- PROBLEM TO SOLVE -
Could you copy out every line below word for word, omitting the pictures?

* Begin *

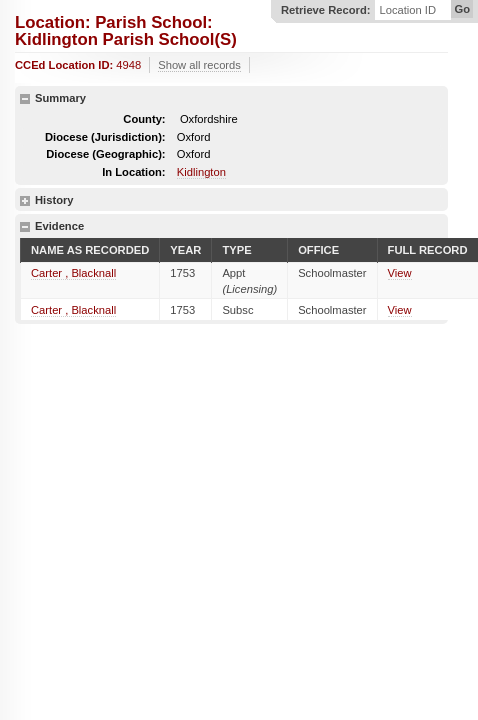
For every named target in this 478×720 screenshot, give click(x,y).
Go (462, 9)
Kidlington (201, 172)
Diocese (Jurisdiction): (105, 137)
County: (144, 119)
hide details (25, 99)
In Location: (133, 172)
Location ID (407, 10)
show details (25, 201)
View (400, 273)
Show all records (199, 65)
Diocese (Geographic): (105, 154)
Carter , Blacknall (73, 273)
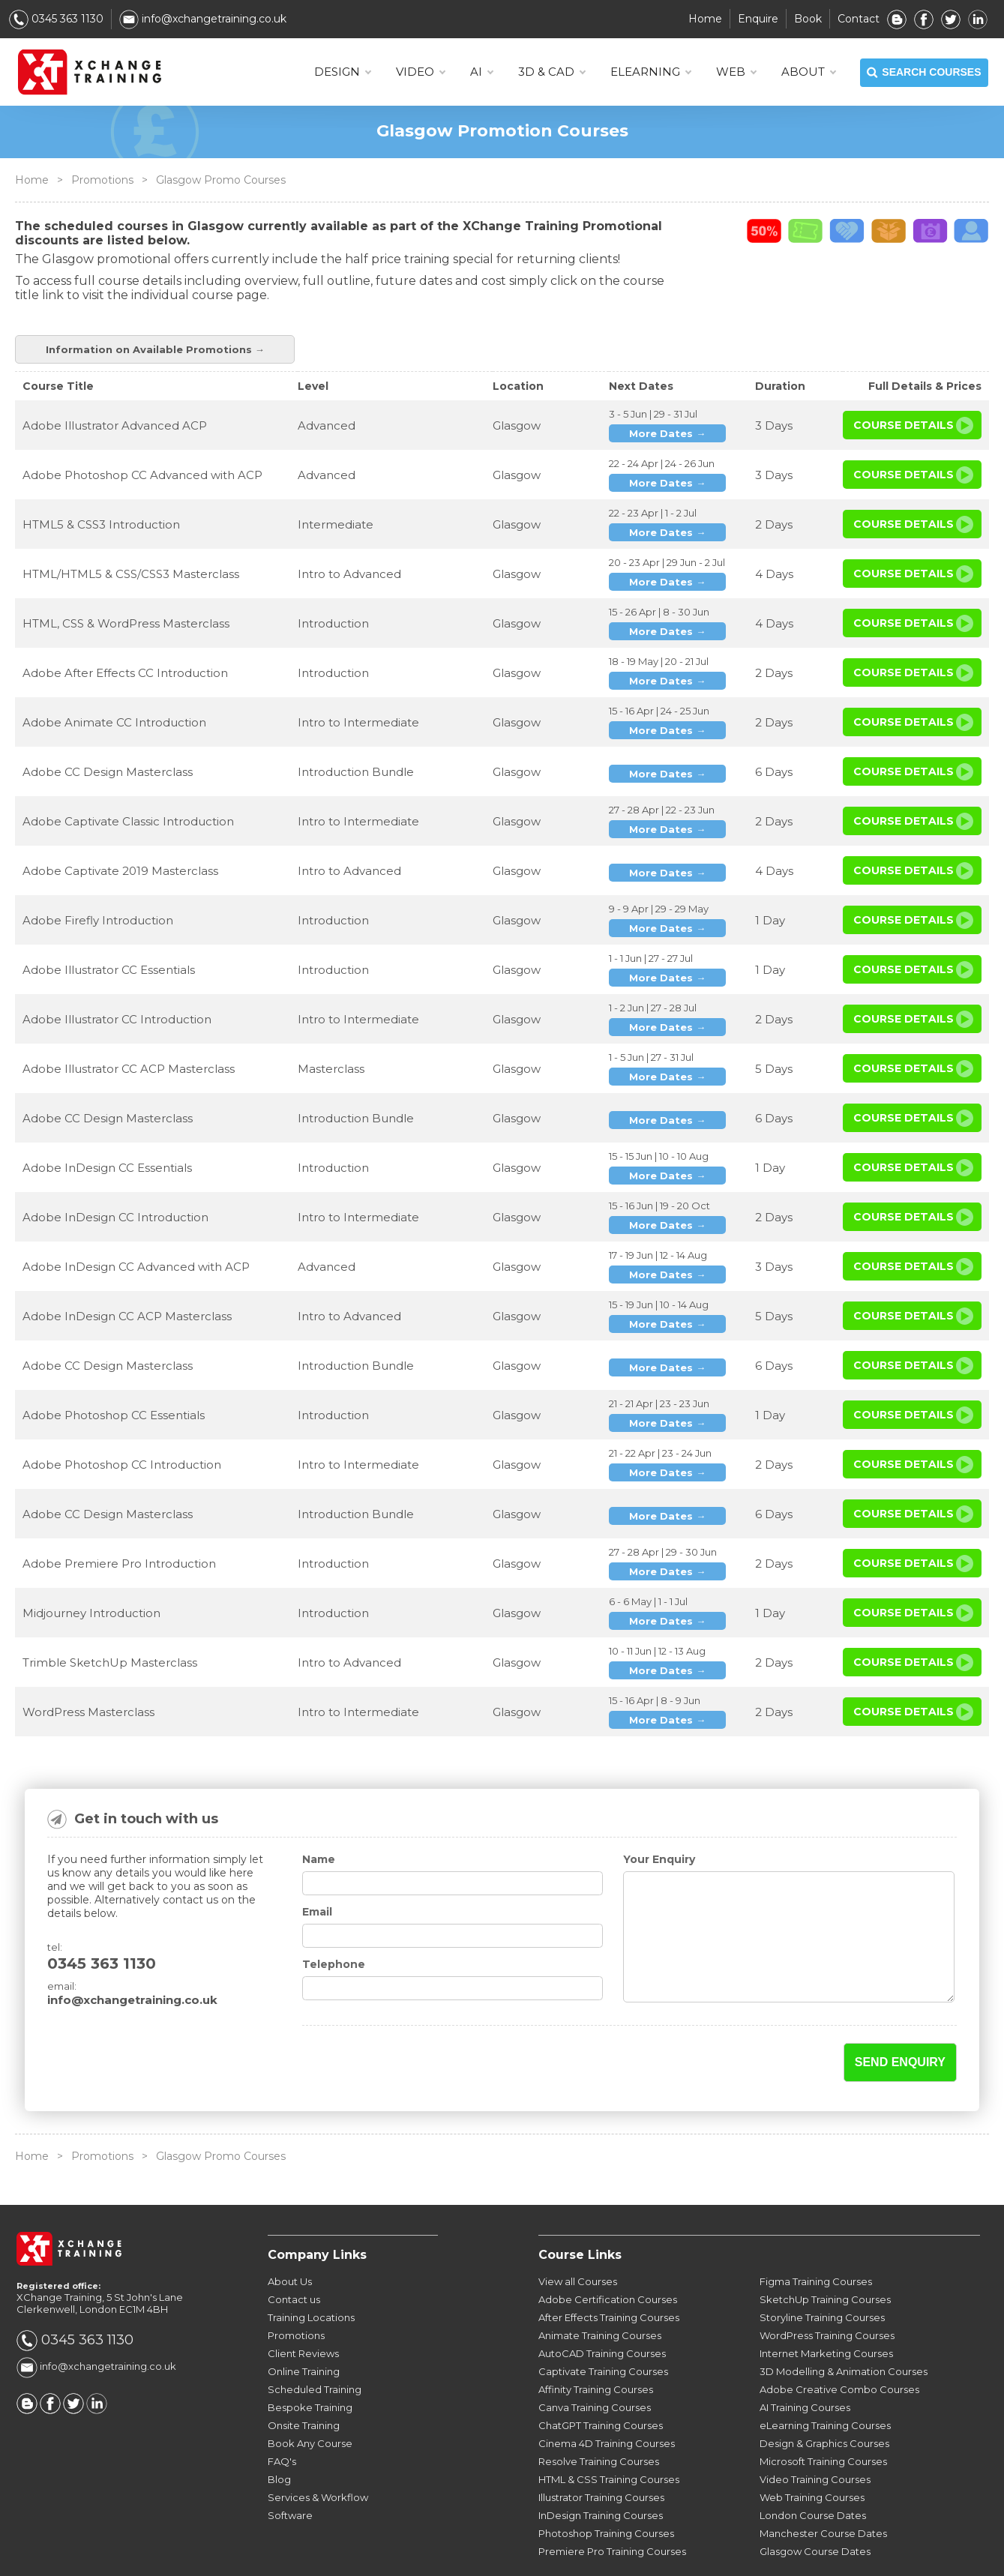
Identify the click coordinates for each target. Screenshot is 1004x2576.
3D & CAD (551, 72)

* End *

- CORRECT OUTPUT -
For every named target in this 478×720 screenshot, give click(x,y).
Go (462, 9)
Kidlington (201, 172)
Diocese (Jurisdiction): (105, 137)
County: (144, 119)
hide details (25, 99)
In Location: (133, 172)
Location ID (407, 10)
show details (25, 201)
View (400, 273)
Show all records (199, 65)
Diocese (Geographic): (105, 154)
Carter , Blacknall (73, 273)
Identify the click coordinates for each target. Screenshot is 1004x2576.
3D & CAD (551, 72)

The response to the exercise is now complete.